August 9, 1964 –Naval reservists participate in the second day of training in Lake Michigan aboard the 312-foot USS. Rauner. Six ships of the “Corn Belt Fleet” and aircraft from the Glenview Naval Air Station join in the exercises as reservists practice anti-submarine maneuvers off Chicago. After the exercises are concluded, the submarine is tied up east of the Michigan Avenue bridge for public viewing. The USS Rauner, Hull Number SS-476, was a diesel-powered attack submarine launched on October 14, 1944. Her first war patrol was off Honshu, Japan where she sank an enemy minesweeper. By the time the Raunermade it to her second patrol, Japan had declared defeat. The Raunerentered Tokyo Bay, and with ten other United States submarines, represented the submarine service at the signing of the peace treaty. The summer of 1964 was the only time she worked in coordination with the Great Lakes Naval Training Center although after service in the Atlantic and Mediterranean she was towed to Great Lakes after decommissioning at the Boston Naval Shipyard on January 15, 1969. There she served as a Naval Reserve Training vessel until she was stricken from the Navy list on December 15, 1971.
August 9, 1937 – The rarest of real estate deals occurs when two of the city’s skyscrapers are swapped with no brokers involved in the transaction and with no commission fees paid. The Marshall Field estate trades the 19-story Times building at 211 West Wacker Drive for the sixteen-story Central Life Insurance Company building at the southwest corner of North Michigan Avenue and East Superior Street. A representative of the Field estate says that through the acquisition of the Central Life building it now owns the entire block bounded by Michigan, Huron, Rush and Superior. Through the swap the insurance company will be able to consolidate all of its operations, scattered in various leased spaces in the area, in the Wacker Drive building. The property on Wacker Drive, shown above, a Holabird and Root design, is still making money. Saks Fifth Avenue now occupies the corner of Superior and Michigan where the Central Life building used to stand.

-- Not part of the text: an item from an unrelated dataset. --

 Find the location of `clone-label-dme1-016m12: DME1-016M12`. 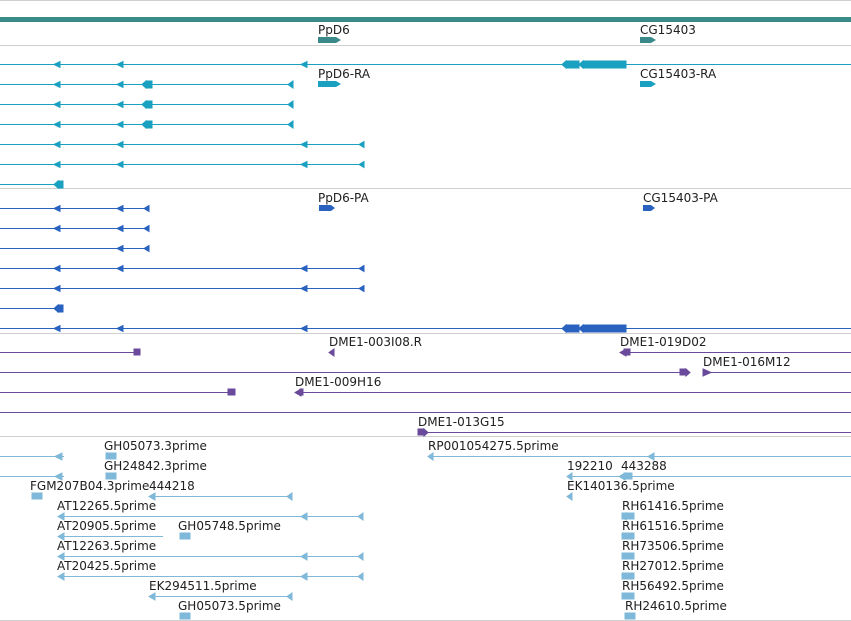

clone-label-dme1-016m12: DME1-016M12 is located at coordinates (747, 362).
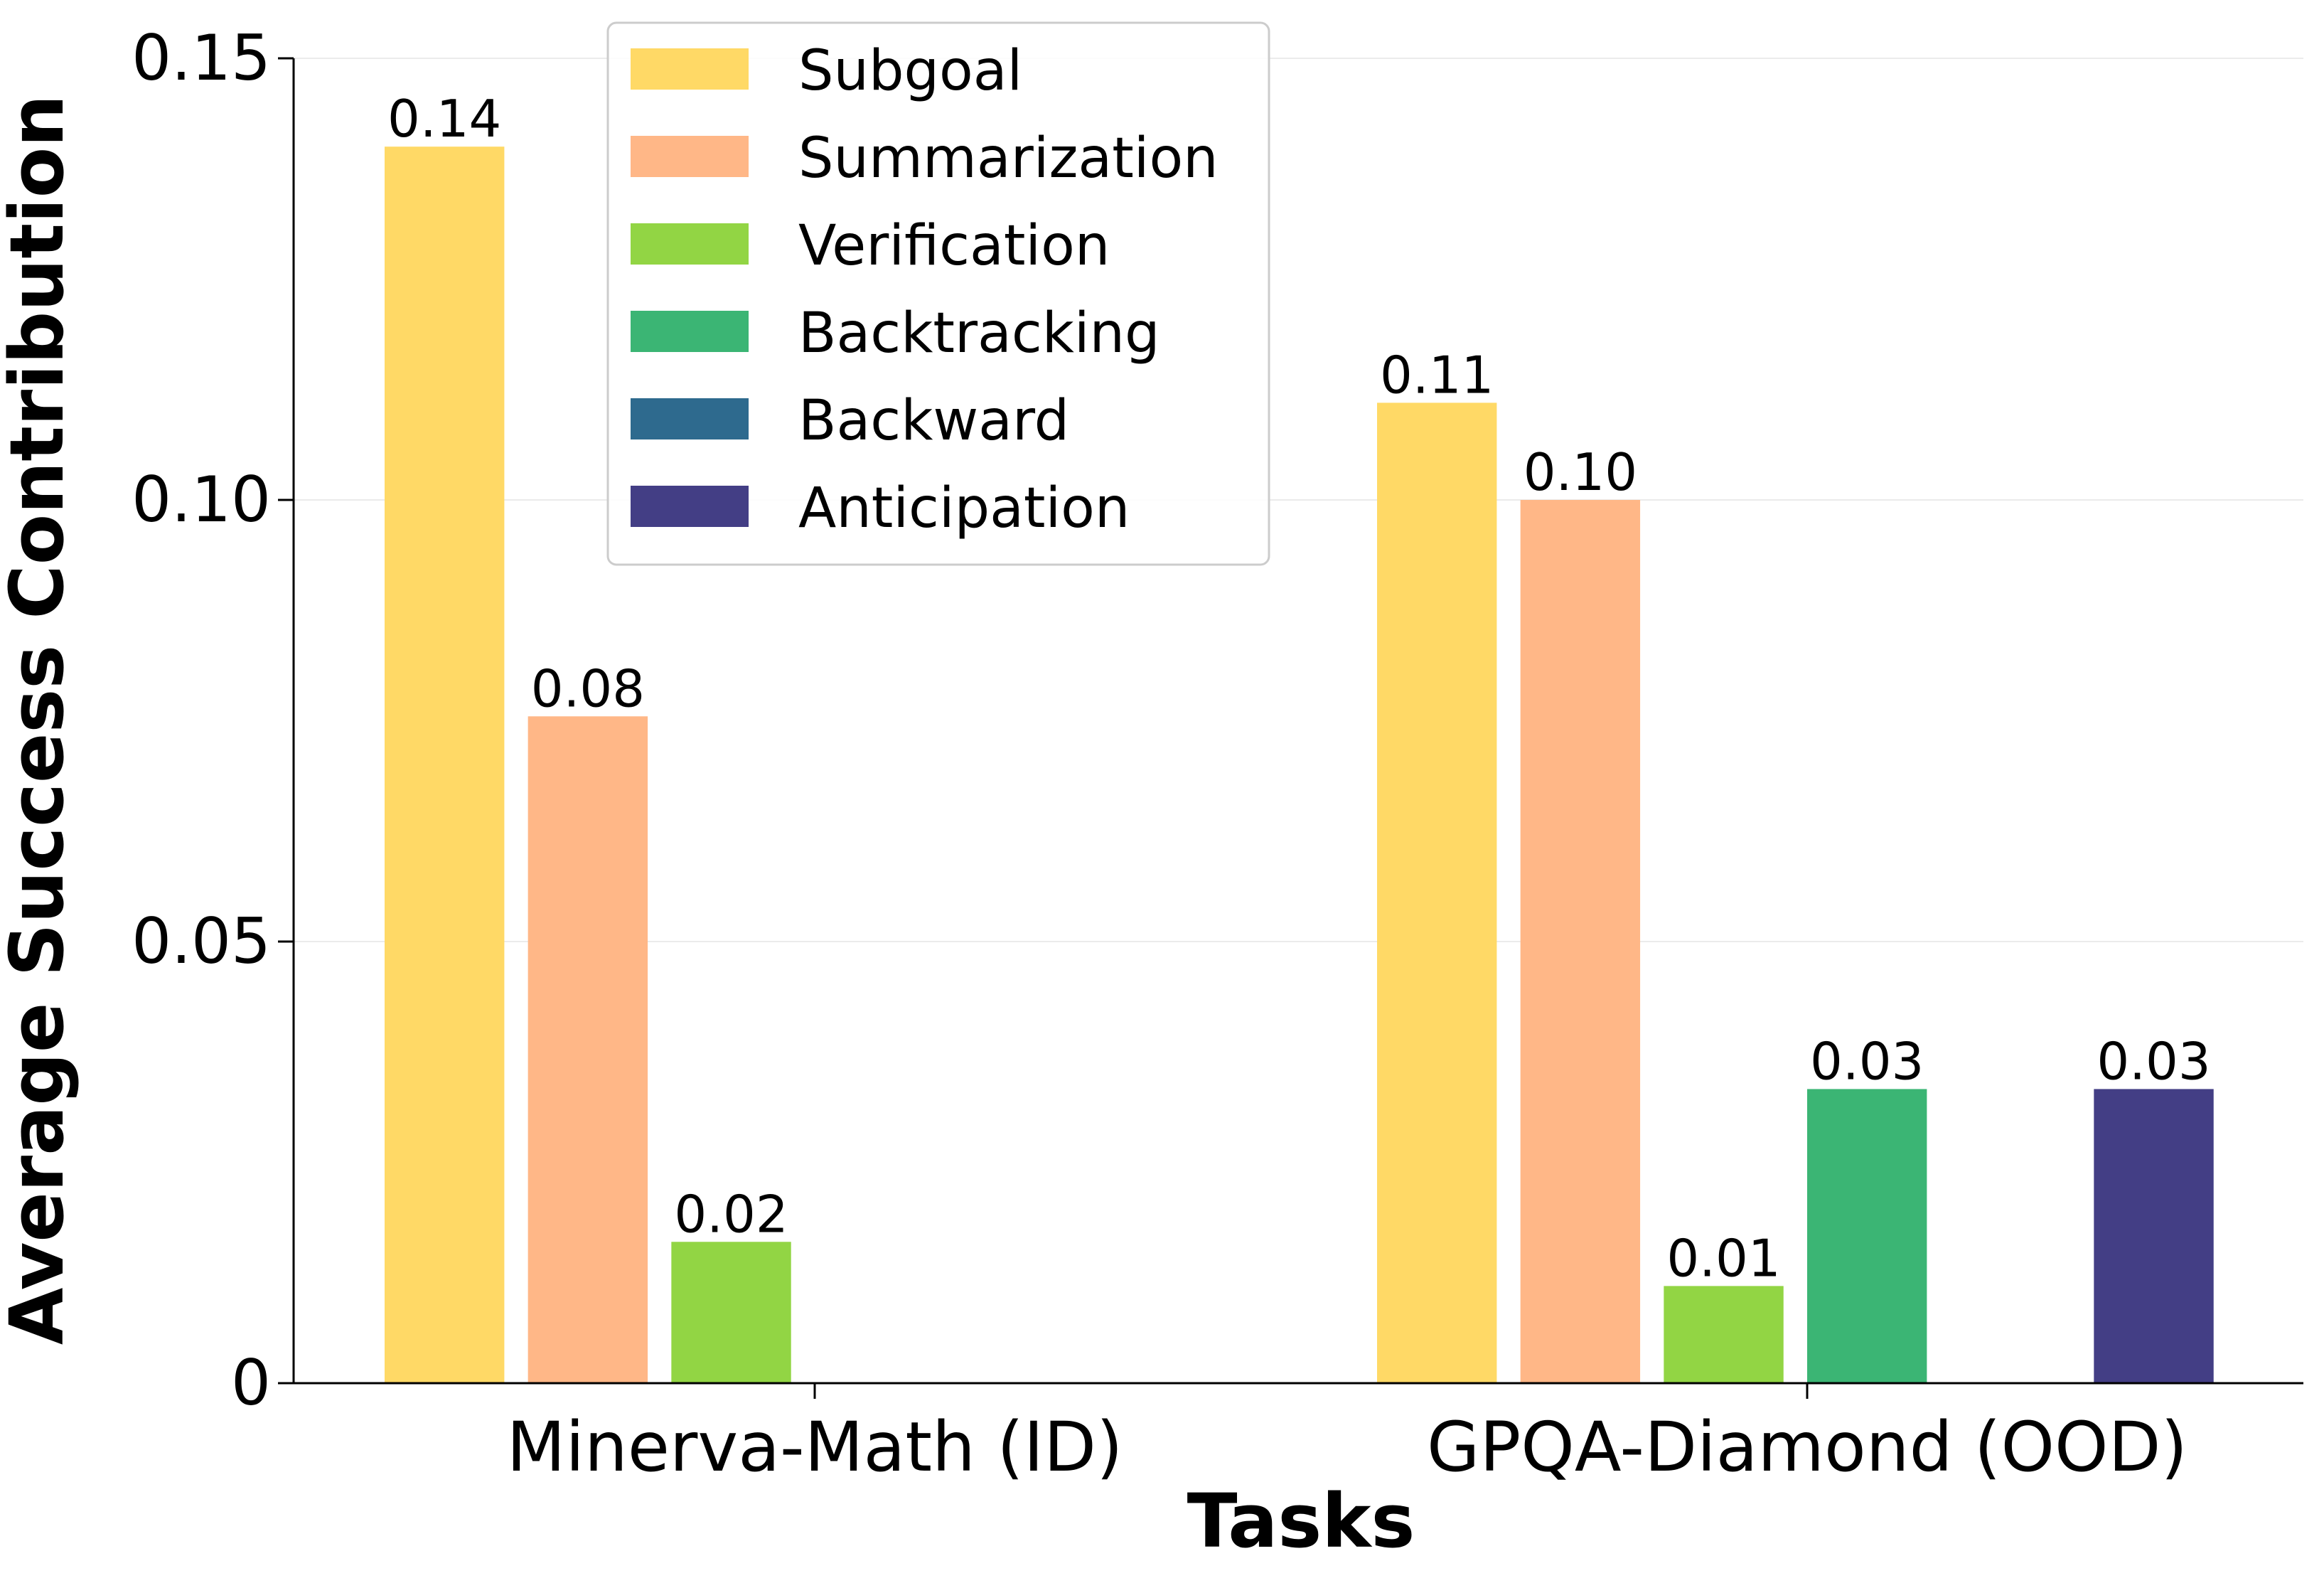 Image resolution: width=2324 pixels, height=1583 pixels. I want to click on legend-box, so click(938, 294).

August 9, 1972: A traffic study is released that concludes “Traffic conditions in the Near North Michigan Avenue area will be ‘nearly intolerable’ if the city constructs a bridge over the Chicago River at Columbus Drive.” The report, prepared for the Greater North Michigan Avenue Association by R. W. Booker and Associates, partially validates a report issued earlier in the week by the Chicago Chapter of the American Institute of Architects. The report observes that the city has not planned well in proposing a bridge that will connect Fairbanks Court north of the river with Columbus Drive and the developing Illinois Center property to the south. Taking a special hit is the massive traffic jam that is anticipated during the lengthy reconstruction of the dogleg on Lake Shore Drive north of Randolph Street. The report makes six recommendations to relieve problems in the River North area if the bridge is built. They include: (1) employing rapid transit or people mover systems in the area; (2) widening Fairbanks Court and making it one way south, in the area north of Ontario Street; (3) better enforcement of peak traffic rules and parking regulations in the area; (4) eliminating on-street parking in the area and creating new off-street parking areas; (5) making Ontario and Ohio Streets one way between Fairbanks and Lake Shore Drive and developing grade separation of these two streets with Lake Shore Drive; and (6) making thoro (sic) studies of alternate methods of handling traffic during the reconstruction of Lake Shore Drive, including staged construction to permit continued, limited use of the Drive. [Chicago Tribune, August 10, 1972] The bridge was finished in 1982 for a cost of $33,000,000, bringing almost instantaneous development of the area north of the river and east of Columbus Drive.